Dossier

mercredi 28 juin 2017

The Last Girl : celle qui arrive à ses faims

En salles : Les films d’horreur, d’anticipation, voire de science-fiction ne sont pas ma tasse de thé, même si comme tout le monde j’ai vu les grands classiques du genre et adoré Harrison Ford dans Blade Runner. Cependant puisqu’il faut oser parfois pour aimer, je suis allée à la rencontre de The Last Girl, celle qui a tous les dons, prix du public et de la musique au Festival de Gérardmer 2017. Frissons garantis.



"Affams" et fugitifs
 
D’abord le décor : la campagne anglaise, une base militaire assiégée, un groupe d’enfants retenus prisonniers parce que bien qu’infectés par un agent pathogène faisant d’eux des zombies, ils ont gardé au fond d’eux une part d’humanité (ils pensent et ressentent des émotions). Ensuite l’action : la base est attaquée poussant à la fuite Mélanie (Sennia Nanua, étonnante), enfant de 13 ans particulièrement douée, et quatre de ses geôliers. Sa professeur Helen Justineau (Gemma Arterton, très bien), la biologiste Caroline Caldwell (Glenn Close, parfaite), le sergent Eddie Parks (Paddy Considine) et une jeune recrue (Fisayo Akinade).

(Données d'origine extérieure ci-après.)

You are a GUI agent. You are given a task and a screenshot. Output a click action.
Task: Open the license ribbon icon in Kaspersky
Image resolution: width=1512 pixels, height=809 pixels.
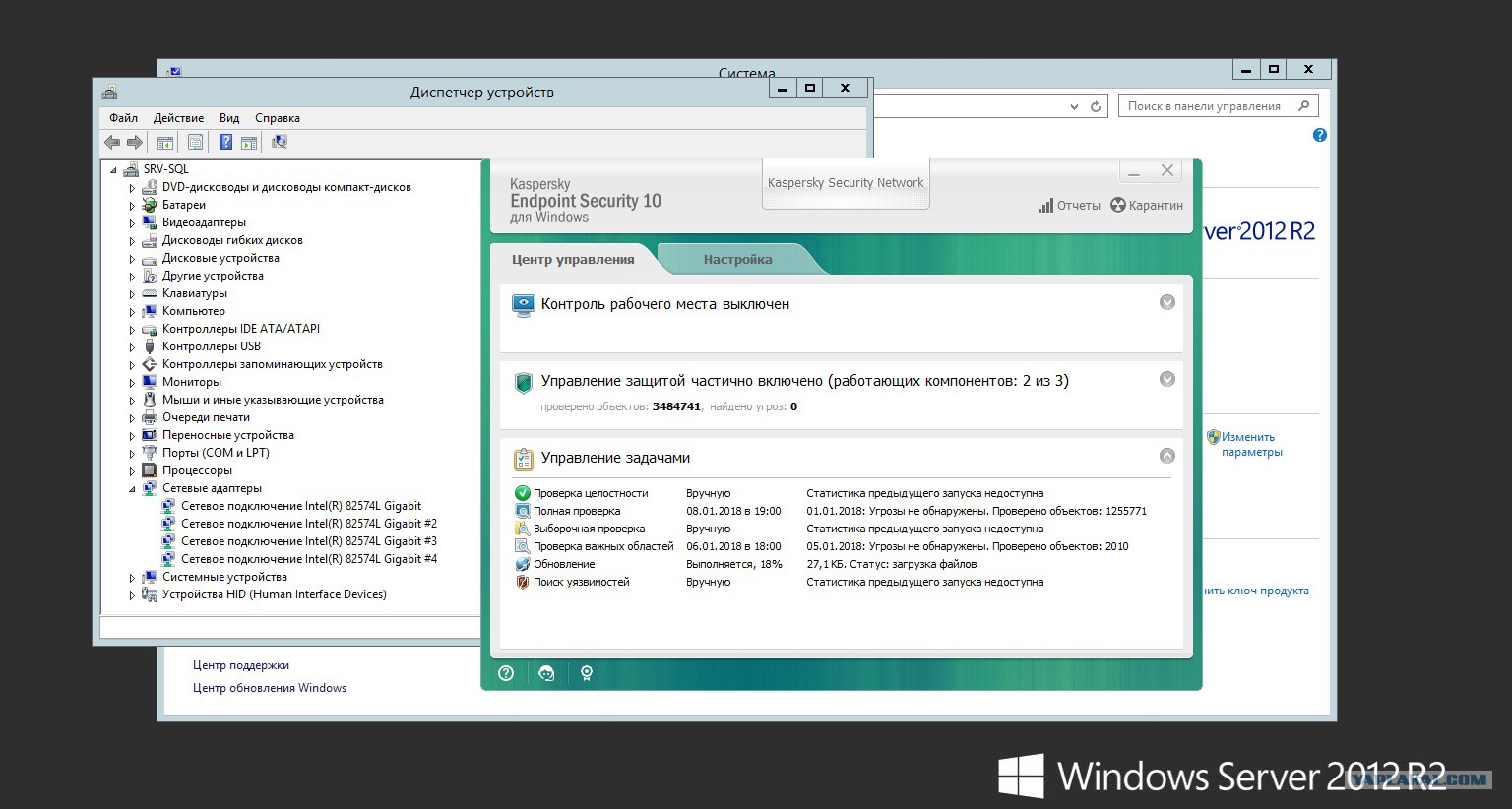(x=587, y=673)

Ces cinq fugitifs vont tenter d’échapper aux "Affams", ces humains devenus zombies qui peuplent désormais la planète.
 
La peur au ventre
 
Des mots qui claquent sans cesse : "transfert", "champignons", "gel de protection" ; des décors naturels magnifiques où Londres se transforme lentement en forêt vierge ; des enfants mystérieux sanglés dans des fauteuils roulants ; une biologiste obsédée par un vaccin qui sauverait la race humaine ; une institutrice remplie d’espérance ; deux soldats dévoués et des morts-vivants cannibales. L’intrigue comme la réalisation font penser à un épisode de Black Mirror, série anglaise d’anticipation très réussie. C’est presque une faiblesse parce que déjà vu, mais le grand écran sublime tout.
 

 
Décrire nos peurs
 
Ce film écrit à six mains - celles du réalisateur Colm McCarthy, du scénariste Mike Carey et de la productrice Camille Gatin - répond à l’appétence actuelle des spectateurs pour la science-fiction et le fantastique. C’est aussi une incarnation de la "dystopie", littéralement une utopie qui a mal tourné. Ces sombres futurs inspirent la littérature "jeune adulte" et leurs nombreuses adaptations cinématographiques. Pourquoi ça marche ? Parce que comme le remarque fort justement dans Telerama le romancier Romain Lucazeau, auteur de la saga Latium, l’un des récents phénomènes de l’édition SF hexagonale, "la science-fiction n’imagine pas le futur, elle décrit nos peurs". Et ici, c’est la peur d’une épidémie virale qui ramènerait l’humanité à son origine, sorte de jardin d’Eden luxuriant où la nature dominait l’homme encore esclave de ses instincts les plus bas : manger l’autre pour survivre. C’est donc juste un peu avant que le Verbe ne se révèle au monde. A voir, bien accroché à son fauteuil.